No tardó, con todo, en aparecer en Santiago una dama española, que venía precedida de brillante reputación, y tenía las calidades que más agradaban entonces. Se llamaba doña Teresa Samaniego, y era admirable para expresar los sentimientos de heroicidad patriótica. En Barcelona, cuando, con motivo de no sé qué guerra, salió á campaña un cuerpo de ejército, se mostró la Samaniego, en las tablas, vestida de amazona, con otras que con iguales trajes la seguían, é hizo á los militares una alocución que terminaba:

Nosotras con las manos delicadas
Ceñiremos al menos las espadas.
Id, hijos, os diremos; id, esposos:
Volved á nuestros brazos amorosos,
Si vencéis en la lid;
Pero, vencidos, no tornéis: morid.

Se concibe que dicho esto con brío y gracia por una mujer guapa y discreta, había de levantar en masa á un pueblo entusiasta y empeñado en una lucha patriótica, y hacerle romper en aplausos frenéticos.

Así es que la Teresa Samaniego fué muy aplaudida en Chile.

Llegó allí con ella un gracioso, llamado don Francisco Villalba, que hacía reir mucho y se ganó la voluntad del público. Tenía este gracioso otras varias habilidades, y entre ellas la de ser pintor de decoraciones, haciéndose aplaudir tanto ó más como pintor que como actor.

Otro forastero, D. Francisco Rivas, catalán, se unió con Villalba, y haciendo de galán compitió con Cáceres, y casi venció á este rival.

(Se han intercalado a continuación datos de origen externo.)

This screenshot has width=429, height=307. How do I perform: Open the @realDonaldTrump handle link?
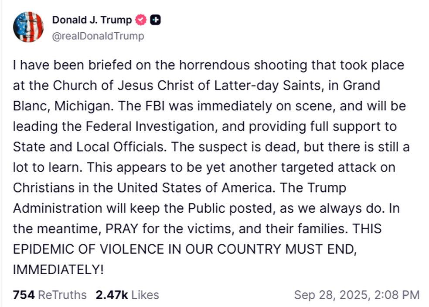[x=98, y=36]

Entre tanto, como el teatro seguía siendo escuela de liberalismo, las tragedias que más gustaban eran la Jornada de Maratón, Roma libre, la Muerte de César y Catón en Utica.

Un crítico á la moda entonces, Camilo Henríquez, sostenía y divulgaba que el teatro no era mero pasatiempo, sino institución social para difundir máximas patrióticas y formar costumbres cívicas. «La sublime majestad de Melpómene, decía, debe llenar la escena, inspirar odio á la tiranía y desplegar toda la dignidad republicana.»

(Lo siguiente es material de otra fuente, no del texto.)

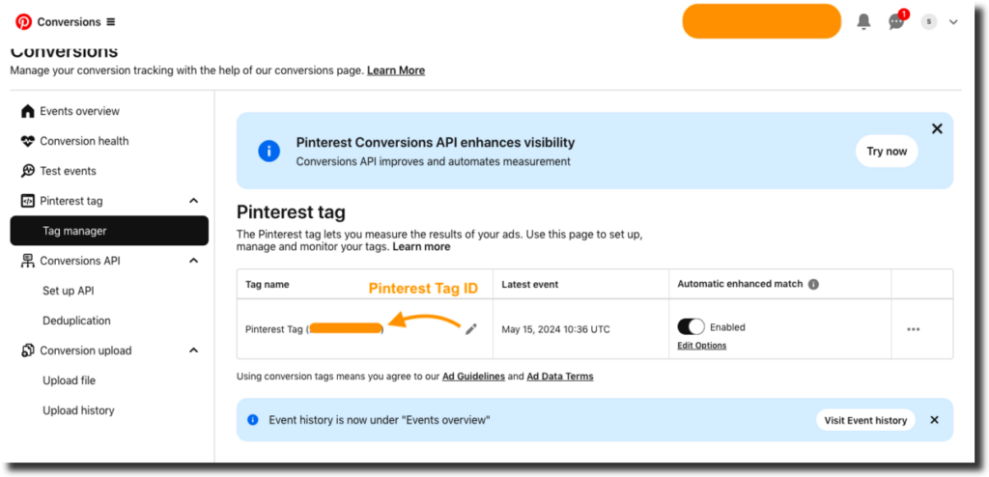Open the messages chat bubble icon
This screenshot has width=989, height=477.
point(896,21)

Aspiraba Henríquez y otros revolucionarios vehementes á que, lograda la independencia de la América española, no siguiese ésta siendo un remedo de España, estancada ó retrógrada; y para lanzar á los pueblos emancipados por la vía del progreso, encontrábase que era menester vencer el espíritu clerical. Misión fué, pues, del teatro, á más de infundir patriotismo heroico, propagar el odio á la hipocresía, á la Inquisición y á las creencias fanáticas.